The Center for Environmental Health Sciences (CEHS) at MIT held its annual poster session on May 13, 2015 at the Morss Hall, Walker Memorial Building (50-140). The session highlighted the work of the environmental health research communities of MIT and some of our sister institutions. Over sixty posters were presented from the science and engineering laboratories affiliated with the Center. We would like to thank all of the poster presenters for participating in this event.
This event was also featured in the MIT News.
The CEHS has an overall mission to study the biological effects of exposure to environmental agents in order to understand, and predict, how such exposures affect human health. Moreover, by uncovering the chemical, biochemical and genetic bases for environmental disease, sometimes we are able to leverage that understanding to delay or even prevent the development of disease in human populations. To that end, the Center brings together 39 MIT faculty members from a total of nine MIT departments (in both the School of Science and the School of Engineering) plus one Harvard faculty member from the Harvard School of Public Health (HSPH).
This year’s CEHS cash prizes are awarded in two categories, graduate students and postdoctoral scholars. For each category, the prize for first-place is $1,000, second-place prize is $500, and the third-place prize is $200 plus CEHS memorabilia. The cash prizes were made possible by the Myriam Marcelle Znaty Research Fund, which was established nearly 30 years ago to support the research of young scientists at MIT.

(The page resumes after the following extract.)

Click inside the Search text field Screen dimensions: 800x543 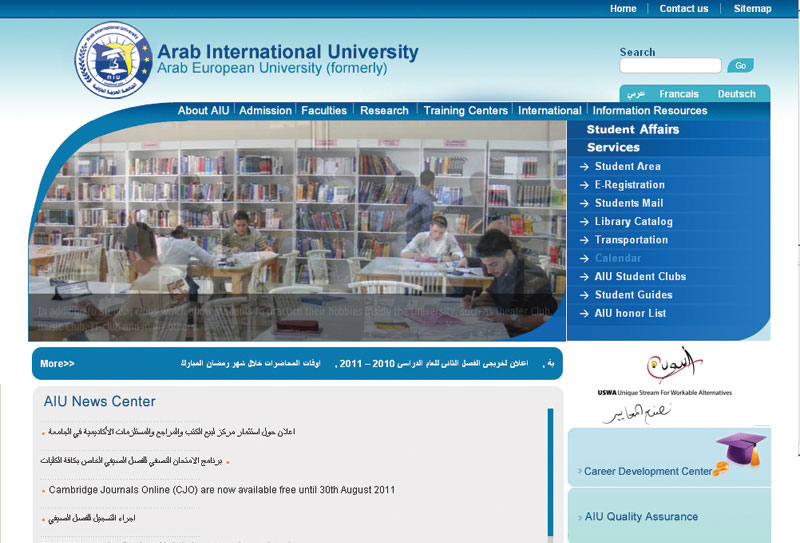pos(670,66)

Graduate Students, Postdoctoral Scholars, and Research staff presented the results of their research at MIT's Morss Hall. The CEHS 2015 Poster Winners are mentioned below.
Ms. Amy Rabideau from Professor Bradley Pentelute’s lab won first place in the graduate student category. Amy presented her work on the “delivery of polypeptides and antibody mimics into cells using anthrax toxin.” In second place is Mr. Fei Chen, from Professor Edward Boyden’s lab, who presented his work on “expansion microscopy.” Finally, in third place is Ms. Marianna Sofman, from Professor Linda Griffith’s lab, who presented her work on “engineering angiogenesis: a materials approach to vascularizing tissue.”
In the postdoctoral scholar category, first place went to Dr. Kelly W.L. Chen, from Professor Douglas Lauffenburger’s lab, who presented her work on “multivariate analysis of intestinal epithelial cell and immune cell crosstalk in normal and inflammatory conditions.” Second place went to Dr. Kathryn B. Smith-Dupont, from Professor Katharina Ribbeck’s lab, who presented her work on “biophysical tools for understanding the barrier properties of mucus: cervical mucus as a case study.” And lastly, Dr. Uthpala Seneviratne, from Professor Steven Tannenbaum’s lab, took third place after presenting his work on “decoding the S-nitroso proteome in a mouse model of Alzheimer’s by SNOTRAP and mass spectrometry–clues for altered signaling pathways.”
Pictures of the winners:
Graduate student winners (from left to right): Marianna Sofman (3rd place), Fei Chen (2nd place), and Amy Rabideau (1st place).
Postdoctoral Scholar winners (from left to right): Uthpala Seneviratne (3rd place), Kathryn B. Smith-Dupont (2nd place), and Kelly W.L. Chen (1st place).